Being Mary Jane star Gabrielle Union since her debut in the 90s, has worked on big budget flicks: 10 Things I Hate About You and Bring It On, Bad Boys II, Breaking In, Deliver Us From Eva, Think Like a Man, Being Mary Jane among others and has since established herself as a force to reckon with.
The 47-year-old graces Marie Claire’s October Digital cover and she talks her controversial firing from America’s Got Talent, racism and much more in a chat with the mag.
After signing on to AGT last year, things turned out rather badly. Union accused the show’s producers of giving her “excessive notes” about her appearance, allegedly called her hairstyles “too wild,” – a term Union believes was code for “too Black”, frustrated she spoke: According to her, “That is the beauty of being a Black woman,” she declares. “I should be able to exist however the f*** I want to exist, because if you’re hiring Gabrielle Union for my talent, then my talent is going to come out of my body in every way, shape, and incarnation that I can imagine. You’re getting more bang for your buck the more you allow me to exist as I see fit.”

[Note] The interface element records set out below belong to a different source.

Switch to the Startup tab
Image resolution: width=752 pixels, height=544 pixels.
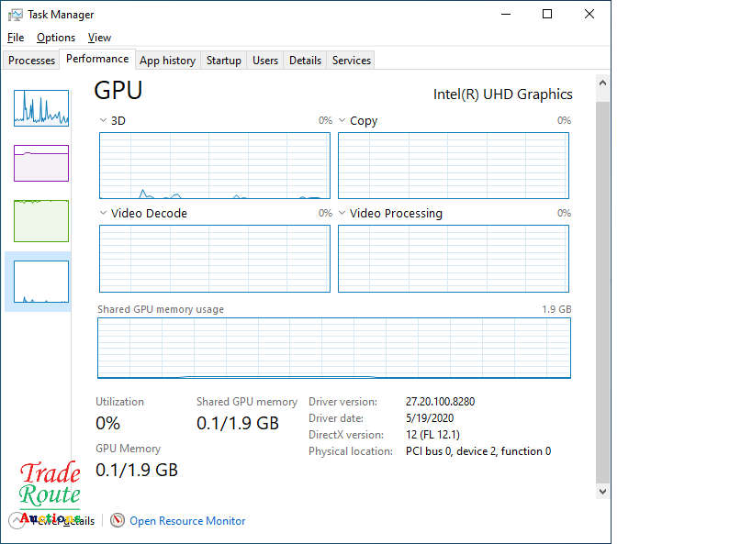click(224, 61)
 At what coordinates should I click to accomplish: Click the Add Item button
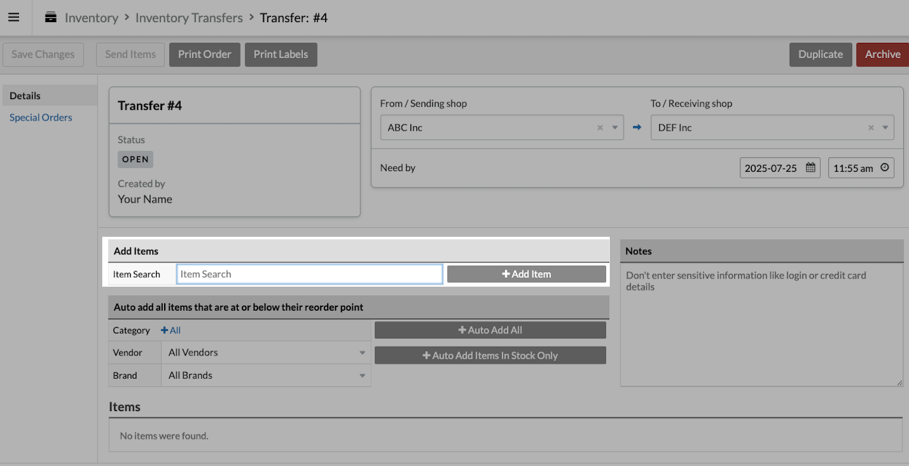(x=526, y=274)
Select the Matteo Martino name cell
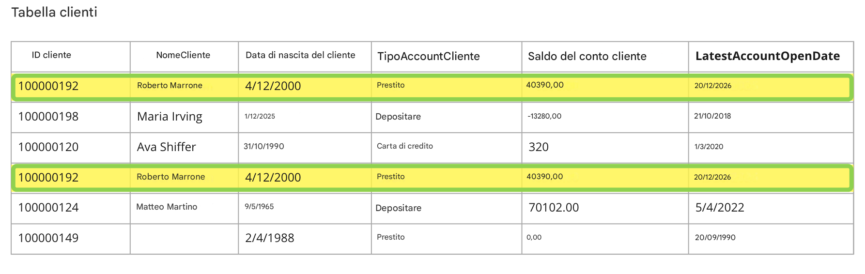This screenshot has height=274, width=865. (184, 208)
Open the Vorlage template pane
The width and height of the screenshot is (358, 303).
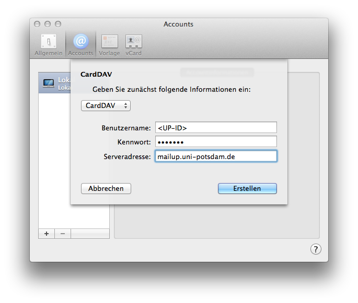[109, 45]
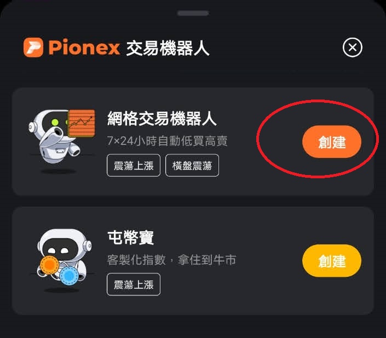Tap the orange chart board on robot
This screenshot has height=338, width=386.
81,123
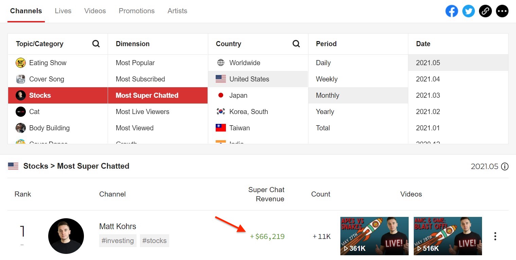The height and width of the screenshot is (260, 516).
Task: Open the Artists tab
Action: point(177,11)
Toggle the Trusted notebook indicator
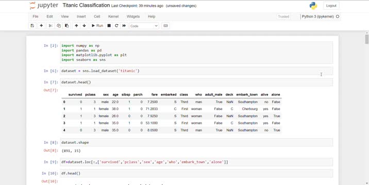This screenshot has width=369, height=185. click(283, 16)
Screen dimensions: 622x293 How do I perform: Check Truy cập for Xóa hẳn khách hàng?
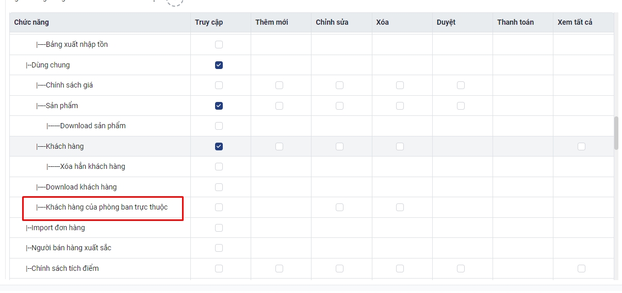(x=219, y=166)
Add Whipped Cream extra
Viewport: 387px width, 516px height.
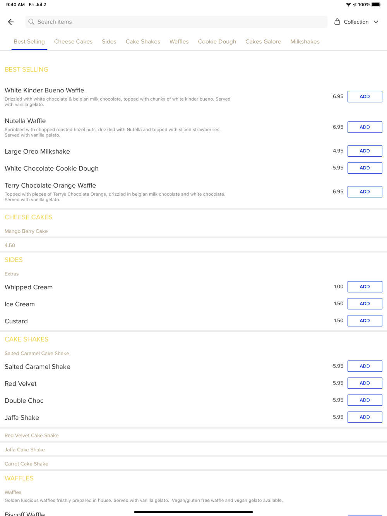(x=365, y=287)
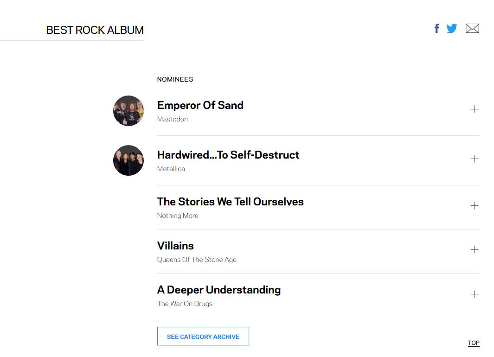This screenshot has width=494, height=357.
Task: Click the See Category Archive button
Action: (203, 337)
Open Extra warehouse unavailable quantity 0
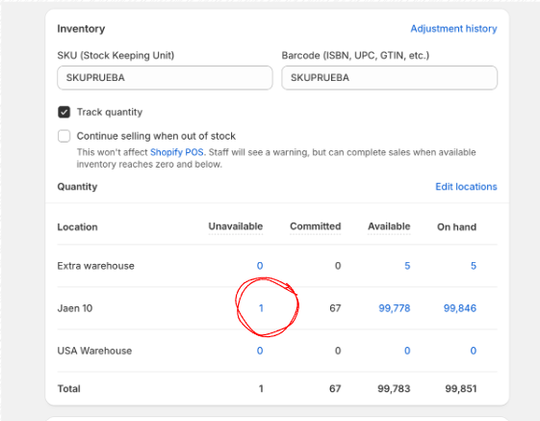540x421 pixels. tap(260, 266)
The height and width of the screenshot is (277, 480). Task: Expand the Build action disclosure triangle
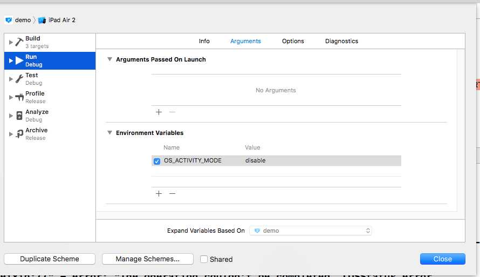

To skeptics who believe Union’s case is being blown out of proportion and less likely about racism at NBC and more about retribution for being fired from AGT, adding it was all to generate publicity, she says:
“That very sentiment is how all of this has been allowed to go on for centuries; that kind of gaslighting, I categorically reject. You are not going to gaslight me into minimizing my trauma, which is exactly what allows this to continue on for the next person.” She credits age with her newfound outspokenness. In the past, she’d often make herself as “small and palatable as possible” for fear of being labeled difficult or—even worse—angry, which only made her, well, angry. She has referred to the rage she once harbored as a “festering stew of poison and venom in my belly.” Years of weekly therapy has helped a great deal. Turning 40 was also liberating. After hitting that magic number, “I emptied out my basket of f***s,” she reveals. “I cannot center fear in my life. I can’t center functioning from a fear of scarcity. They say silence is violence, and I refuse to be complicit in my silence. I have to be fully present in my body and fully free.”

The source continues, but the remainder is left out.